Request: Obviously every company or product team will have context-specific factors that make their situation a little different. Instead of yelling at the screen telling me why these solutions won’t work at your company, please share your unique experiences and help us all get smarter. Thank you!

1. How do product teams that are spread across geographies, time-zones and functional areas of work find alignment?

The biggest challenge facing remote or distributed teams is not some unmet technology solution. It’s not a better conference calling solution or another task management app (no more project management tools, please!). The real challenge is getting to know each other. Specifically, it’s the lack of opportunities to get to know each other that hurts teams.

Strong bonds of trust are harder to form when teams are not co-located. If I don’t get to know you, then it’s harder for me to trust you. Knowing you gives me confidence in our ability to understand each other. Seen from the perspective of the company, trust and confidence, almost always lead to alignment. Head of Design and User Experience at Philips Lighting, José Manuel dos Santos, sees creating alignment as his primary job.

José believes that “Every company engages in an effort of trying to understand how to align a strategic direction with everyday work.” He describes this alignment as nothing more than making sure that “The different people in the organization, which all have different perspectives, different ways of working, and different ways of engaging the future, all just want an opportunity to do their job.”
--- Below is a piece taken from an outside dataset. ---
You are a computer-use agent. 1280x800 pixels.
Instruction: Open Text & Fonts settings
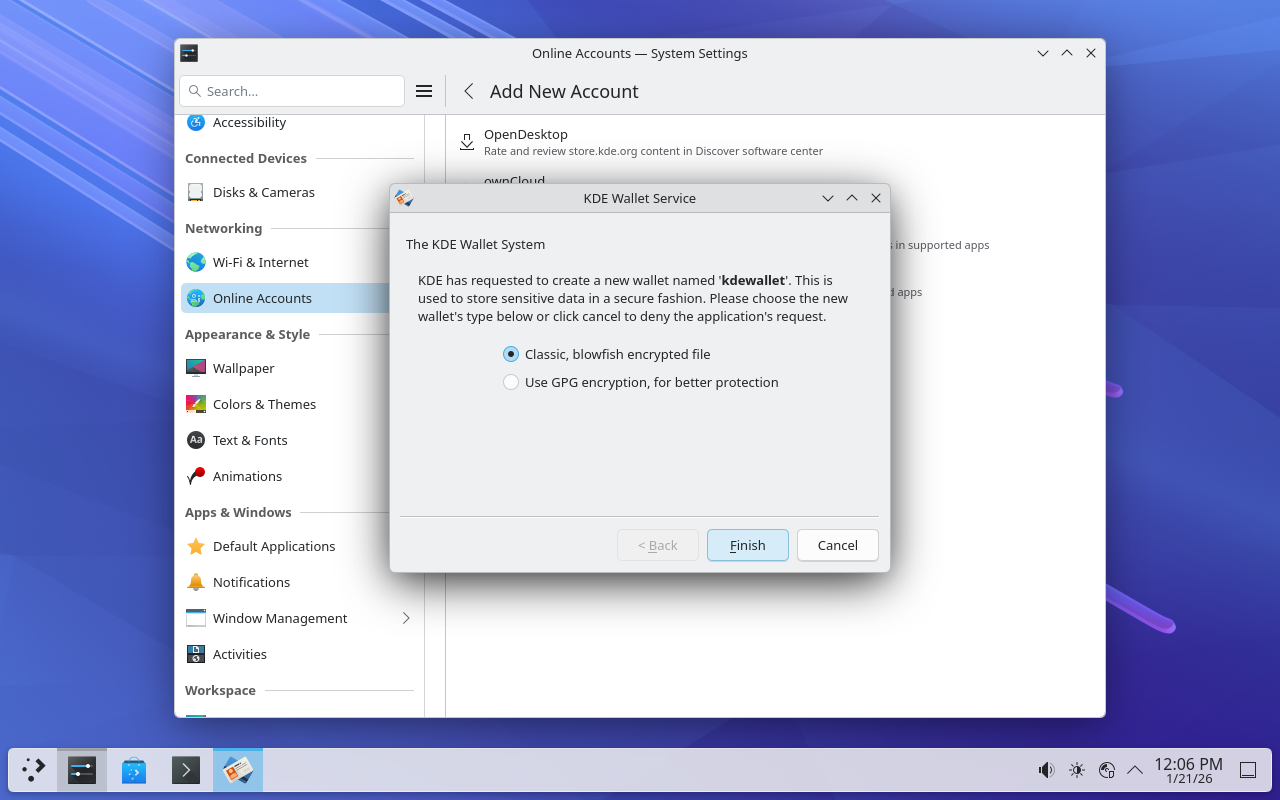pos(250,440)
Frequent meetings explicitly for the purpose of discussing the vision, values and purpose are essential to healthy team relationships. In successful organizations, conversations about vision and values are not confined to the annual company meeting. These product orgs find ways to inject these conversations about alignment into their daily informal conversations, ongoing mentoring relationships and highly visible communications.

2. How do product teams balance weak signals and anecdotal evidence with contradicting quantitative market trends?

At user-centric product companies like Pluralsight, it’s often the case that when faced with these conflicts “the customer breaks the tie”. This is a very reasonable way to weight market-based (externally sourced) quantitative evidence against product specific qualitative feedback from your own user studies. Breaking the tie with qualitative feedback (e.g. user interviews) works if the conflict is with market data. This is because each product potentially has a unique value proposition and won’t always be aligned with the macro market or industry data.

It becomes much harder to evaluate these things when the external sourced data is at the product level because the differences between competitive product features are almost indistinguishable to the end user. Furthermore, at the product level, the customer’s behavior is often driven by brand loyalty or emotional investments in that product.

Ultimately the research needs to demonstrate unequivocally what the customer cares about most. If you’re unable to isolate the problem the user wants solved, and connect that problem to a solution you can provide, then all the market data in the world isn’t going to help.

3. How do you balance building on known usage patterns with inventing new (or improved) ways for customers to use an interface?

This could probably be answered in a similar way to the above qualitative vs quantitative argument — what does your customer care about? If new patterns make a big difference to how your customer perceives your value then you should invest in those patterns. If the switching costs are high, or users simply don’t care enough about the incremental changes, then adding “new and improved” features or patterns will be pointless.

Ultimately, it’s a very context specific question. Knowing how to balance trending best practices with the observed patterns which align with your user’s perceptions of favorable user experience is essential. In highly technical environments a challenging interface may actually serve the user’s needs for validation as an expert, while in broad reaching consumer UI this could create the reverse outcome.

For example, GE Renewable Energy’s product team develops digital tools for highly skilled engineers to evaluate wind turbine effectiveness. Interviews with these users reinforced that these users value their technical education, skills and experience, and overly simplified UI in apps and digital tools can feel “simplistic” and “condescending” to these users.

4. How does a team strike that delicate balance between sticking to the vision and adapting to a changing world?

A good product vision is timeless and, whenever possible, should be separate from the underlying technology. It should be able to stand the test of time and be as relevant today as it was yesterday.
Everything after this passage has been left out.